侵入検知/防止システム
- 侵入検知システム(IDS)
- ネットワーク監視型(NIDS)
- ホスト監視型(HIDS)
- 侵入防止システム(IPS)
がある。
NIDS (Network Intrusion Detective System)
ネットワークを監視する侵入検知装置。NICのプロミスキャスモード(無条件受信モード)を利用して、接続しているネットワークセグメントのすべてのトラフィックをインターセプトし監視する。
機能
- コネクション切断:検知した攻撃を無効化する機能
- 攻撃の検知
留意点
弱点
- 暗号化
- 暗号化されたパケットは監視できない。
- 内部からの攻撃の検知
- 正式なアカウントを持つユーザーによる内部からの攻撃は検知は難しい。
HIDS (Host base Intrusion Detective System)

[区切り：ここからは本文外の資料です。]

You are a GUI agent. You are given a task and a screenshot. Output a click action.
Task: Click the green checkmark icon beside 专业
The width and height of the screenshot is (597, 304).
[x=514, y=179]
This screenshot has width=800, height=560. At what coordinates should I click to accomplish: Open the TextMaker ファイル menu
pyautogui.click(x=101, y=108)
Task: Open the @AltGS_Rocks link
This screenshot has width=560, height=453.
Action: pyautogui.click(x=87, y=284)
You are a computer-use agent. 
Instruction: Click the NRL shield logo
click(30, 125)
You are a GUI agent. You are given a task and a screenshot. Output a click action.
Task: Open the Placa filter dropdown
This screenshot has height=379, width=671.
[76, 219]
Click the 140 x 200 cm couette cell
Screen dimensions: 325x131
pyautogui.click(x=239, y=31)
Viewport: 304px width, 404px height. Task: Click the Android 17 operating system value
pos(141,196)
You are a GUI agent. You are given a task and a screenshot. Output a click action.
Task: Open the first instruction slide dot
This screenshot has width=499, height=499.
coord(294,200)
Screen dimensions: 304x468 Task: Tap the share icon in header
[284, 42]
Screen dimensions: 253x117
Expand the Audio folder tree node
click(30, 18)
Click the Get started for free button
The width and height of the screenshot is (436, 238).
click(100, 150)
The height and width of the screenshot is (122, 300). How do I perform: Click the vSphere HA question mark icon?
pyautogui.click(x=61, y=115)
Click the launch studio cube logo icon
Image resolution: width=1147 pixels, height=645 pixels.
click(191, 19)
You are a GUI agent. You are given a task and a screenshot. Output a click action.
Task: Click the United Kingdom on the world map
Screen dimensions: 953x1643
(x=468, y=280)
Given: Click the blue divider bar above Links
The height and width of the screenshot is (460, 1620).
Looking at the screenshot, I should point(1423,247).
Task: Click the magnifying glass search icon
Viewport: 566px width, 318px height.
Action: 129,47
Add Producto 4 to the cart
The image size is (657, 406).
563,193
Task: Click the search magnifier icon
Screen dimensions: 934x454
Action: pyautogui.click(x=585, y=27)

ホストに導入する侵入検知装置。ネットワークカードのパッケットをインターセプトし監視する。そのほか、OSコマンドやIO処理も監視できる。
機能
※NIDSと同じことができるはず。
- コネクション切断
- 攻撃の検知
- パターンマッチ
- アノマリ検知
- ステートフルインスペクション
- OSコマンド実行の検知
- ファイルアクセス、改ざんの検知
- ファイルを監視し、更新を検知する。
留意点
弱点
- 暗号化
- 暗号化されたパケットは監視できない。
- 内部からの攻撃の検知
- 正式なアカウントを持つユーザーによる内部からの攻撃は検知は難しい。
IPS (Intrusion Protection System)
防御機能を付加したIDS。通信経路にインラインで接続し、検知した攻撃パケットを排除するなどして、システムを防御する。
機能
※NIDSと同じことができるはず。
- 攻撃パケットの破棄
- 検知した攻撃パケットをサーバーに送らない。
- NIDSのコネクション切断では、最初のSYNパケットはサーバーに届いてしまうが、それも防ぐことができる。
- 攻撃の検知
- パターンマッチ
- アノマリ検知
- ステートフルインスペクション
留意点
- スループット
- インラインで接続するため、IPSの性能がそのままットワークの性能に直結する。
- 障害発生時のリスク
- IPSの停止=ネットワークの停止となる。
- 障害発生時に無条件でパケットを透過する機能を持つモノもある。(フェールオープン)
弱点
- 暗号化
- 暗号化されたパケットは監視できない。
- 内部からの攻撃の検知
- これも正式なアカウントを持つユーザーによる内部からの攻撃は検知は難しい。